Goal of the exercise. From the records below, print exactly the lines starting at the one containing "garden (889, 1518)" and ending at the one containing "Screenings + Festivals (495, 1787)", ends included, and nothing else.

Material for this exercise.
- - - - - - -

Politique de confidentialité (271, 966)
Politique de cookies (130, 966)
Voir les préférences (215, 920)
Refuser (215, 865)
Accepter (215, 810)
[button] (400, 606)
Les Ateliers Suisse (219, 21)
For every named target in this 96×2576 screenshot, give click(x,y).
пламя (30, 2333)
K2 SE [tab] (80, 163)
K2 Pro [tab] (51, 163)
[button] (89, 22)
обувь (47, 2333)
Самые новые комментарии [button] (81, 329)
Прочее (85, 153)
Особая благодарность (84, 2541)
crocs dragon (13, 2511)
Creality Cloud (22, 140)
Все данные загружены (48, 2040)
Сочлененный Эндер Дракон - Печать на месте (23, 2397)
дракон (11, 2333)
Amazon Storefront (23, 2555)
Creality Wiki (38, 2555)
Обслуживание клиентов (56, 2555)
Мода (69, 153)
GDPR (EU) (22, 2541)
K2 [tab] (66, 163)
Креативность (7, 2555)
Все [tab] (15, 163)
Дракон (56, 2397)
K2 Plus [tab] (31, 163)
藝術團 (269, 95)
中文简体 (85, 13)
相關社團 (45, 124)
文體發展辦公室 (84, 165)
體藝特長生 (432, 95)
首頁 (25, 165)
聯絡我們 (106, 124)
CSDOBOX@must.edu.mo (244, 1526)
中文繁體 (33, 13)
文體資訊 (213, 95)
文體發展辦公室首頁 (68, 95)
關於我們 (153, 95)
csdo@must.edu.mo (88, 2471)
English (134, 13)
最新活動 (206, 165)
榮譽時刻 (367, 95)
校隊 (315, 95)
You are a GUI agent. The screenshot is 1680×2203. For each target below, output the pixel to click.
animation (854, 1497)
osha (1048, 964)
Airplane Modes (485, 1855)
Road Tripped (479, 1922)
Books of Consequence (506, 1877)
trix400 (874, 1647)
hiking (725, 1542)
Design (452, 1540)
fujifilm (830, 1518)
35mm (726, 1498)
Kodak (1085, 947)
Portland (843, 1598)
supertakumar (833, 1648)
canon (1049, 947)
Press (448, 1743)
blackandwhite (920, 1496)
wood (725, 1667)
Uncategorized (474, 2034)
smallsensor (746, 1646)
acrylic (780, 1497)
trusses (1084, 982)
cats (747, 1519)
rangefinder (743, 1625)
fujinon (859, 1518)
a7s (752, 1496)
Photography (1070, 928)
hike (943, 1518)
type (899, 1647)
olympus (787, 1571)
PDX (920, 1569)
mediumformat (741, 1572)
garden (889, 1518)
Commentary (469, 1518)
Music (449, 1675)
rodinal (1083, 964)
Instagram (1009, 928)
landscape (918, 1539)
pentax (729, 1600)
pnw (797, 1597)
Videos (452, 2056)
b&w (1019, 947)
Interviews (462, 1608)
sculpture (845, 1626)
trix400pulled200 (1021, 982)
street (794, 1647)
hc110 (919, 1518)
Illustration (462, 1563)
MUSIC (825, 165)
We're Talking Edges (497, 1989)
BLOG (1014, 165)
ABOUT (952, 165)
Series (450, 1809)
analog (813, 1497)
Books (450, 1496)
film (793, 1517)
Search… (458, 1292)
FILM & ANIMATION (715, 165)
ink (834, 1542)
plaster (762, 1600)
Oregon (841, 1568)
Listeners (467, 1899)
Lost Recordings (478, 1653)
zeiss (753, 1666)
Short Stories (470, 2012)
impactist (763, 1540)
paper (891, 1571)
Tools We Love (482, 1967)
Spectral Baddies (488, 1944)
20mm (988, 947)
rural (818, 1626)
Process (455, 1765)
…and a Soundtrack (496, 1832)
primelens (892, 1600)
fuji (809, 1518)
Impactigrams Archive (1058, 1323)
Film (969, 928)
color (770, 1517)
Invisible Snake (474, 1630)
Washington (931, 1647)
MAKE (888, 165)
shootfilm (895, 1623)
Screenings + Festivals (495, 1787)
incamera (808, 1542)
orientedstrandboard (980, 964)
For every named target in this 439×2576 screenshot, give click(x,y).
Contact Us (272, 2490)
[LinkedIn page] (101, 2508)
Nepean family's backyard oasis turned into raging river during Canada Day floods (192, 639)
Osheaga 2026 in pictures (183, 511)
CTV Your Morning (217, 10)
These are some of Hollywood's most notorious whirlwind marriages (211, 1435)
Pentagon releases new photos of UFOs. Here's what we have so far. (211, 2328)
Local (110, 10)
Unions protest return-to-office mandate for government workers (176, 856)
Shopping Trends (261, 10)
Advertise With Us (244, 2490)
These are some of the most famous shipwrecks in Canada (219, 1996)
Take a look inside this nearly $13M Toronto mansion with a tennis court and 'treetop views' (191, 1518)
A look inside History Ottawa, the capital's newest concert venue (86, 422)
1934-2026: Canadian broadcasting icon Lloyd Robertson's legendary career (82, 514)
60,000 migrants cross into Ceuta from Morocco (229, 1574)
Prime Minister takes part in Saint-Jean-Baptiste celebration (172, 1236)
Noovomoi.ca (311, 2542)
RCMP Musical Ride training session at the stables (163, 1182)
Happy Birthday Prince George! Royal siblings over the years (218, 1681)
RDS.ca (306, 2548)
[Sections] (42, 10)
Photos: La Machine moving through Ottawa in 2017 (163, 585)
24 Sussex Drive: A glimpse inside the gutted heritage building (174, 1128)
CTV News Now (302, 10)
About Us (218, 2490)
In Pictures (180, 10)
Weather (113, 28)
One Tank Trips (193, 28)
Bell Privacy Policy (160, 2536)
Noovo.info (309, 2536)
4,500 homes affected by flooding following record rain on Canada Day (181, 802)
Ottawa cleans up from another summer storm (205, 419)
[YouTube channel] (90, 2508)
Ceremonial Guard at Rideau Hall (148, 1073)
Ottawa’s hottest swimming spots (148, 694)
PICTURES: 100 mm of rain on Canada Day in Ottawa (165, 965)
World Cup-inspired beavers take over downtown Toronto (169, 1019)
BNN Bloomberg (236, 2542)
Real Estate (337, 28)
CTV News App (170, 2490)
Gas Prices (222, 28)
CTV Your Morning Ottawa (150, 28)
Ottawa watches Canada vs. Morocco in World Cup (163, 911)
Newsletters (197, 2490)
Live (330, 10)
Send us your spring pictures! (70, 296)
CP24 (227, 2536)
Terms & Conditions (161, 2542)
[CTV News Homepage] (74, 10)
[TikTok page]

- - - - - - -

Problem solution.
garden (889, 1518)
Commentary (469, 1518)
Music (449, 1675)
rodinal (1083, 964)
Instagram (1009, 928)
landscape (918, 1539)
pentax (729, 1600)
pnw (797, 1597)
Videos (452, 2056)
b&w (1019, 947)
Interviews (462, 1608)
sculpture (845, 1626)
trix400pulled200 (1021, 982)
street (794, 1647)
hc110 (919, 1518)
Illustration (462, 1563)
MUSIC (825, 165)
We're Talking Edges (497, 1989)
BLOG (1014, 165)
ABOUT (952, 165)
Series (450, 1809)
analog (813, 1497)
Books (450, 1496)
film (793, 1517)
Search… (458, 1292)
FILM & ANIMATION (715, 165)
ink (834, 1542)
plaster (762, 1600)
Oregon (841, 1568)
Listeners (467, 1899)
Lost Recordings (478, 1653)
zeiss (753, 1666)
Short Stories (470, 2012)
impactist (763, 1540)
paper (891, 1571)
Tools We Love (482, 1967)
Spectral Baddies (488, 1944)
20mm (988, 947)
rural (818, 1626)
Process (455, 1765)
…and a Soundtrack (496, 1832)
primelens (892, 1600)
fuji (809, 1518)
Impactigrams Archive (1058, 1323)
Film (969, 928)
color (770, 1517)
Invisible Snake (474, 1630)
Washington (931, 1647)
MAKE (888, 165)
shootfilm (895, 1623)
Screenings + Festivals (495, 1787)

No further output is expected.